News Release — January 18, 2001
Ransom Center to Play Starring Role
in PBS's ANTIQUES ROADSHOW
Tune in to the Antiques Roadshow on February 26, 2001 at 8:00 p.m. to catch an inside look at the Harry Ransom Humanities Research Center. Roadshow host Dan Elias will introduce the popular PBS program with a tour of highlights from the Ransom Centers vast collections, including a series of World War I posters, Anne Sextons typewriter and fan mail, and film storyboards from Gone with the Wind.
The show is one of two programs taped at the Austin Convention Center last summer to appraise the collectibles of local Austinites. In the February 26, 2001 recording, Roadshow appraisers uncover a myriad of rare artifacts including a collection of African American dolls, a hall stand originally owned by a notorious Austin resident, and an 1868 letter from Ulysses S. Grant accepting the Republican nomination for presidency valued at $60,000 to $80,000.
Local viewers also are likely to enjoy the Antique Roadshows first Austin Convention Center taping to air on February 19, 2001, which will kick off with a tour of the Texas State Capitol. This first showing will feature appraisals of various items, including a striking pair of Chinese headdresses intended to ward off evil spirits, made in the 1920s to 1930s, a scrimshaw domino set traced to a whaling vessel that traveled to San Francisco in the 19th century, and an extensive collection of rock and roll memorabilia from the 1960s and early 1970s including a rare poster advertising a 1965 Rolling Stones show valued at about $15,000.

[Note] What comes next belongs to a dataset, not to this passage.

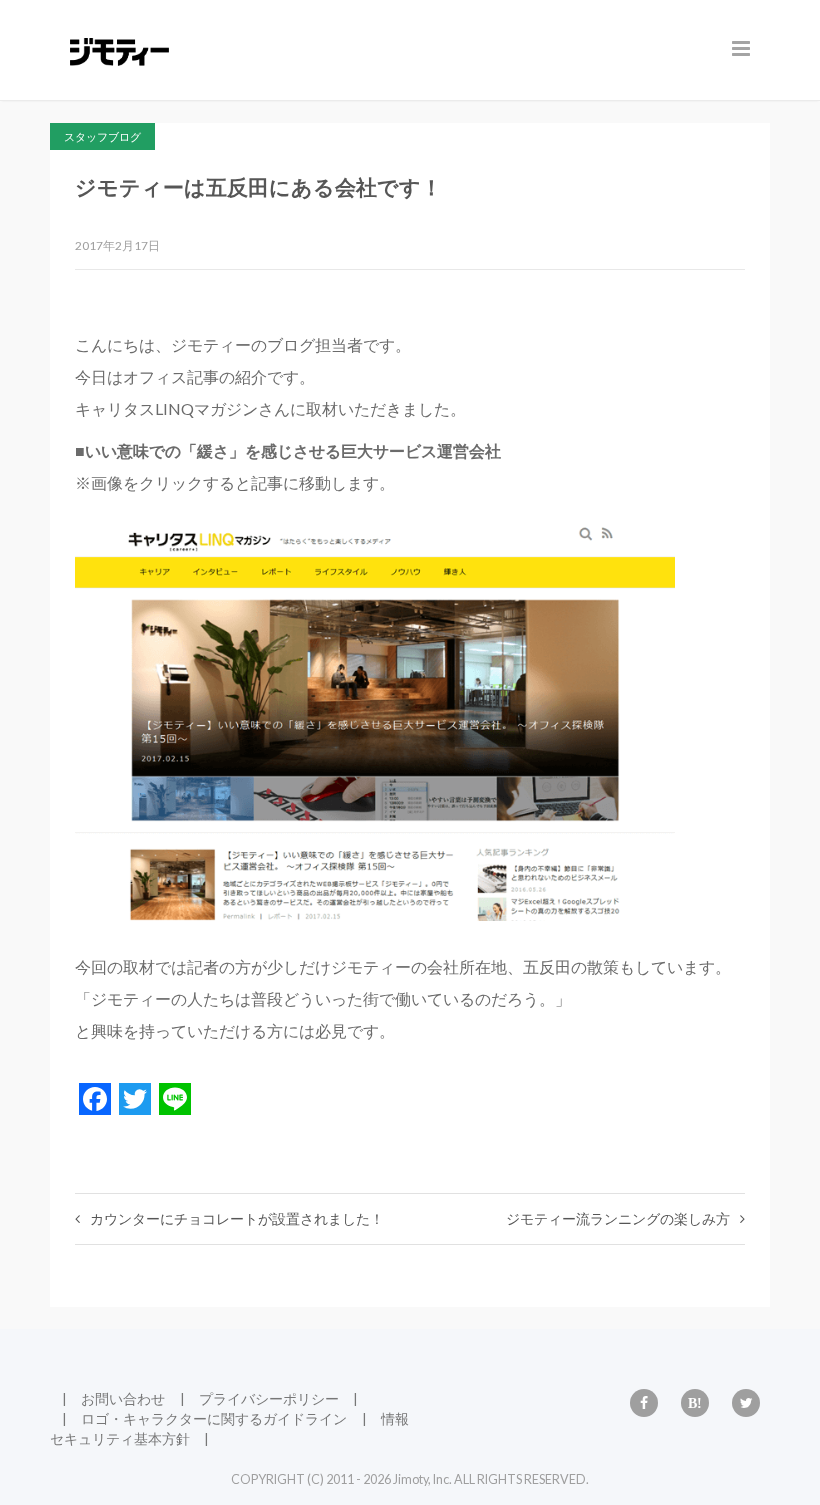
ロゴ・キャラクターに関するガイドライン (214, 1418)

For further information, please contact the Antiques Roadshow website at: http://www.pbs.org/wgbh/pages/roadshow/series/highlights/2001/austin.html#2
Considered one of the worlds finest cultural archives, the Ransom Center houses 30 million literary manuscripts, 1 million rare books, 5 million photographs, and over 100,000 works of art. Highlights include the Gutenberg Bible (c. 1450), the worlds first photograph (c. 1826), important paintings by Frida Kahlo and Diego Rivera, and major manuscript collections of James Joyce, Ernest Hemingway, T.S. Eliot, D.H. Lawrence, Isaac Bashevis Singer, and Tennessee Williams to name but a few. The Center is used extensively for research by scholars from around the world and presents numerous exhibitions and events each year showcasing its collections. Exhibitions and events are free and open to the public.